I haven't seen you saying machine learning as applied to autonomous vehicles may have problems that may not be solvable. If that is what you believe then I won't argue.
 
You display great almost messianic confidence in machine learning kabbes, I have seen you state this before, yet there are others on this same thread saying that autonomous vehicles will initially be restricted to safe predictable roads and not operate outside those zones. Why do you think this view is there?
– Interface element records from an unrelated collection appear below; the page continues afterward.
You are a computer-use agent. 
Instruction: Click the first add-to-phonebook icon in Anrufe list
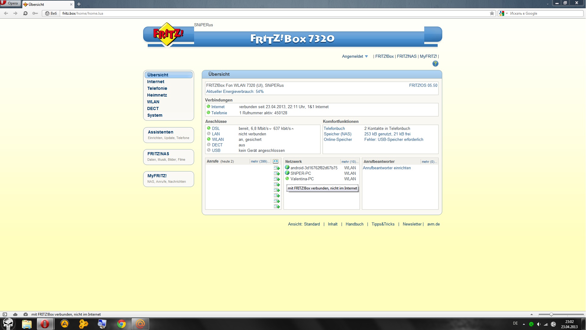click(277, 168)
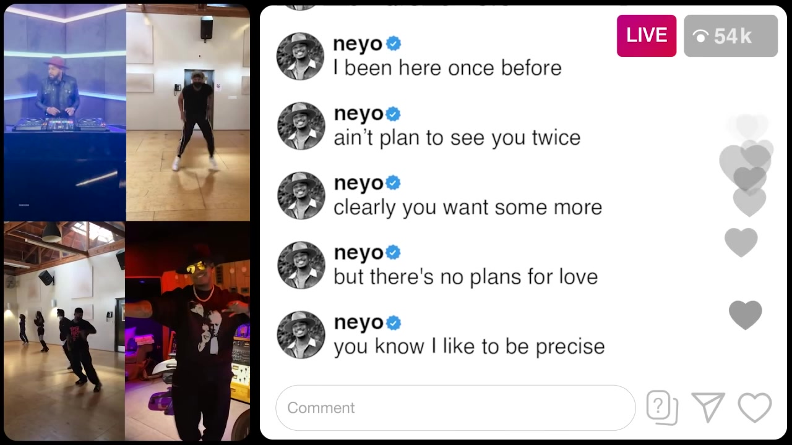Click neyo avatar beside "but there's no plans for love"

[301, 265]
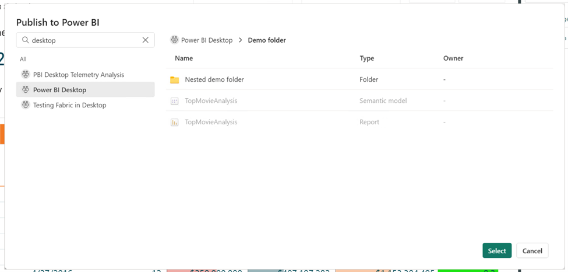Click the search magnifier icon
This screenshot has width=568, height=272.
[x=26, y=40]
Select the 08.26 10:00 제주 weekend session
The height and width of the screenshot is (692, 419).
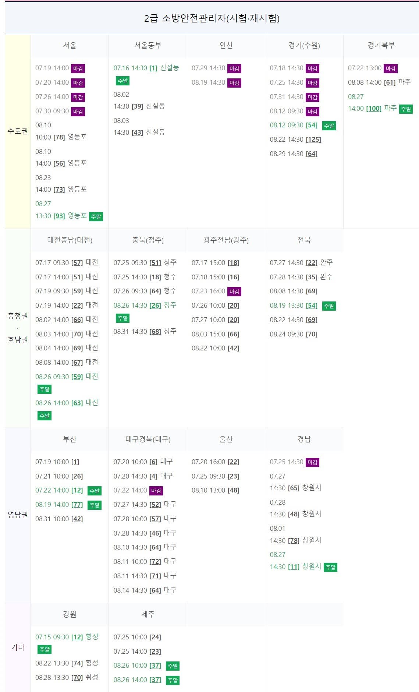point(138,665)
For me, that is an initial step - one we are seeing in arizona/new mexico. It makes sense - you can remove a variable and get the things working in good weather and develop onwards from there to cope with more weather conditions. The step is part of the machine learning that needs to be done. It's not a lack of confidence in machine learning that makes me say there will be initial stages on easy roads (whether that is easy because of the weather, or motorways because of the simplicity, or small fixed routes/areas in towns/cities which have been heavily mapped and are clear of any known situations auto cars have trouble with), but because this provides a space for machines to learn basics before moving on to more complicated situations. Kind of like how we do it.
 
My point is: why are we tackling the automation of cars with their very complex environments, before we tackle trains, which are arguably in a much more controlled environment, no steering for example?
Because the vast majority of people traveling in trains don't drive them, and are quite happy to split the cost of paying someone else to do it.
 
Will autonomous cars be able to spot things like personal plates or Audi badges and know to give those cars a bit more space/caution in anticipation of bad driving/entitlement issues?